Segment Start: Available records
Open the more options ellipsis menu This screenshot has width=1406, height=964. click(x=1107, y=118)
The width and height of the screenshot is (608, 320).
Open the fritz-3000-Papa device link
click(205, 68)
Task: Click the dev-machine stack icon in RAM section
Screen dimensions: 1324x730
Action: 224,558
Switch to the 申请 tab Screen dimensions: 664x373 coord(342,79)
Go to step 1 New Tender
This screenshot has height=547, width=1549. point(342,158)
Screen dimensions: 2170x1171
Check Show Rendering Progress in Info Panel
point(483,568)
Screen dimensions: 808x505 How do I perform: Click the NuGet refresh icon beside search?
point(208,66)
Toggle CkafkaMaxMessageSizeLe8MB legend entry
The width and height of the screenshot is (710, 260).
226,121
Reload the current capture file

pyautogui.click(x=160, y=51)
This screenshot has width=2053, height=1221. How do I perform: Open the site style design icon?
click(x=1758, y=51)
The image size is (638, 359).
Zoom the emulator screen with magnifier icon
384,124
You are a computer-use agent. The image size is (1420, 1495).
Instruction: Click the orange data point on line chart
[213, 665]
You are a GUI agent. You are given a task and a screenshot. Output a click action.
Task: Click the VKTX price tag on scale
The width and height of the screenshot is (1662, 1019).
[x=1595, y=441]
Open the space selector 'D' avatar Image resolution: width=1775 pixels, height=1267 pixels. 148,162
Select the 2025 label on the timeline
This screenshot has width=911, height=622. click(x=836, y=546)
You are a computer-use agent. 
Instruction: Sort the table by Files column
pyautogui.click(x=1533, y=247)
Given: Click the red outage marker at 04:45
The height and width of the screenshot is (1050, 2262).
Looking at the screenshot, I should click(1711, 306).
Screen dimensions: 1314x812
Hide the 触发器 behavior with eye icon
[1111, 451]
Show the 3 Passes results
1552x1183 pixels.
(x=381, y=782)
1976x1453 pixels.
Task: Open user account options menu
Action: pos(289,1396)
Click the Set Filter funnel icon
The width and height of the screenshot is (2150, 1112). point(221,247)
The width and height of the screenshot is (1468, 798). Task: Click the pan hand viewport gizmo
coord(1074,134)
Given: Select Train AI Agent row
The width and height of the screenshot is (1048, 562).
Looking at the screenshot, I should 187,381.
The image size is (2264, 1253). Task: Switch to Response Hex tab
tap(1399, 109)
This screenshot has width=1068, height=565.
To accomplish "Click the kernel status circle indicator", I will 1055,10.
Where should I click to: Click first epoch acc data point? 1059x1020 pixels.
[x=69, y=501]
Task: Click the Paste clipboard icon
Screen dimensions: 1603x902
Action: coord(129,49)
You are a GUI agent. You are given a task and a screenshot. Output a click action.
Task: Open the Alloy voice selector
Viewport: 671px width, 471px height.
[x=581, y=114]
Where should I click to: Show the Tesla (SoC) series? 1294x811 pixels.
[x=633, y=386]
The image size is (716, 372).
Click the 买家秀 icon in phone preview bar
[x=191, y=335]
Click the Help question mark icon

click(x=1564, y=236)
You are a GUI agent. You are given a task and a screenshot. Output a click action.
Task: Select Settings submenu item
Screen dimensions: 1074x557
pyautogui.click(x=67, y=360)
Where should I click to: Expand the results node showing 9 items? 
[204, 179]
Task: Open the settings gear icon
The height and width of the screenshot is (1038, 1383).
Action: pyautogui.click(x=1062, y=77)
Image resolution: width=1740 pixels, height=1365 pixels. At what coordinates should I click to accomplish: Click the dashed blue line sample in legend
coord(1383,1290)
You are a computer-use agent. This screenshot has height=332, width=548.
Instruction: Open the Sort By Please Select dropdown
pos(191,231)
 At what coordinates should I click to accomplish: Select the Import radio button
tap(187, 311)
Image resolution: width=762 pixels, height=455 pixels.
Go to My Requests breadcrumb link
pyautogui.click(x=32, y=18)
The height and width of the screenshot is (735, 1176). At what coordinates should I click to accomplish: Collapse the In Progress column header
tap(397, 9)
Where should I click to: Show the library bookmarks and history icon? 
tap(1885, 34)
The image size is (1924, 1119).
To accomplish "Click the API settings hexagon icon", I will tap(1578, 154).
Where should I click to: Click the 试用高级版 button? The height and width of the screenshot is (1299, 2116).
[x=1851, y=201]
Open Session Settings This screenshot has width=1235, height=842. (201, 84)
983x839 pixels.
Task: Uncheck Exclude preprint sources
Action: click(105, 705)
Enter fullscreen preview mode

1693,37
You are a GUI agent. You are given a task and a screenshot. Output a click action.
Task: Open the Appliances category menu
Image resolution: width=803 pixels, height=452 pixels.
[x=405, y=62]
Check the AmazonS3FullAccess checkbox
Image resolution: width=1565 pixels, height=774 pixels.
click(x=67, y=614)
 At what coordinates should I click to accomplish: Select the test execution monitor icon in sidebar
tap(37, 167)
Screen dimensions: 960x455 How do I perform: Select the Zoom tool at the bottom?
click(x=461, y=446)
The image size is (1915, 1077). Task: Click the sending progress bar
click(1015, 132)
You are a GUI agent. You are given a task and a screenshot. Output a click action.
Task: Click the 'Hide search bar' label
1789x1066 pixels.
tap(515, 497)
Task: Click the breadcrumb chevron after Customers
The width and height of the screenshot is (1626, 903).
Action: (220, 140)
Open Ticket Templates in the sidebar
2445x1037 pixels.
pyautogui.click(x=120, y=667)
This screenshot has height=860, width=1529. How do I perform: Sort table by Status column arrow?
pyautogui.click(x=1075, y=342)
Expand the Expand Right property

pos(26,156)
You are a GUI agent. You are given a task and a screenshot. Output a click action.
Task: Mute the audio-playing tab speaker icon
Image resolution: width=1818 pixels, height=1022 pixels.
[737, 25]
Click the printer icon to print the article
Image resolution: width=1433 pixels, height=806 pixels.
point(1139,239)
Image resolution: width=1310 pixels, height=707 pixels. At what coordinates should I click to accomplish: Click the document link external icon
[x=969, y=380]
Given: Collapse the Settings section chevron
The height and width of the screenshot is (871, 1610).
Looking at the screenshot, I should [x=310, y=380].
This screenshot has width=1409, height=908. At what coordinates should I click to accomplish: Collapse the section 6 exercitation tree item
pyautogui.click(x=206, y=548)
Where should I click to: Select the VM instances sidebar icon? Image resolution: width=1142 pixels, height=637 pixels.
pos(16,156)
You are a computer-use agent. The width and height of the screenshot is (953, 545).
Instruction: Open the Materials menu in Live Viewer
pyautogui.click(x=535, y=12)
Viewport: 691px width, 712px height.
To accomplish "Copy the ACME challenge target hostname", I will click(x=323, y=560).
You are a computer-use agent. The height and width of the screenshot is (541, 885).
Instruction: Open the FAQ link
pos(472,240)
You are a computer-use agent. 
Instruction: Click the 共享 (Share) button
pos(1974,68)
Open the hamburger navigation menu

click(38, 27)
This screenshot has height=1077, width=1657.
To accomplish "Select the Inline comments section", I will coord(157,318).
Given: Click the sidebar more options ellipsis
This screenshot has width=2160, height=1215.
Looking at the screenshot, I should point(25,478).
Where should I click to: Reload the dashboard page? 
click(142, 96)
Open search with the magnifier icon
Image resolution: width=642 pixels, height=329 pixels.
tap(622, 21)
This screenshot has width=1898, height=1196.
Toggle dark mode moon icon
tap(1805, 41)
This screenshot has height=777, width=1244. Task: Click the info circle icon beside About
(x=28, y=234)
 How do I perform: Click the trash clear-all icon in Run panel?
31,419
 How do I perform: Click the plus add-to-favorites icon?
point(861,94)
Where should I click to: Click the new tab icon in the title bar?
Segment End: Available records
Exercise goal:
Could you restate, word for word, every line from the one containing "Given: Click the sidebar" through the last line of the records above, and nothing more?

Solved exercise:
Given: Click the sidebar more options ellipsis
This screenshot has width=2160, height=1215.
Looking at the screenshot, I should point(25,478).
Where should I click to: Reload the dashboard page? 
click(142, 96)
Open search with the magnifier icon
Image resolution: width=642 pixels, height=329 pixels.
tap(622, 21)
This screenshot has width=1898, height=1196.
Toggle dark mode moon icon
tap(1805, 41)
This screenshot has height=777, width=1244. Task: Click the info circle icon beside About
(x=28, y=234)
 How do I perform: Click the trash clear-all icon in Run panel?
31,419
 How do I perform: Click the plus add-to-favorites icon?
point(861,94)
Where should I click to: Click the new tab icon in the title bar?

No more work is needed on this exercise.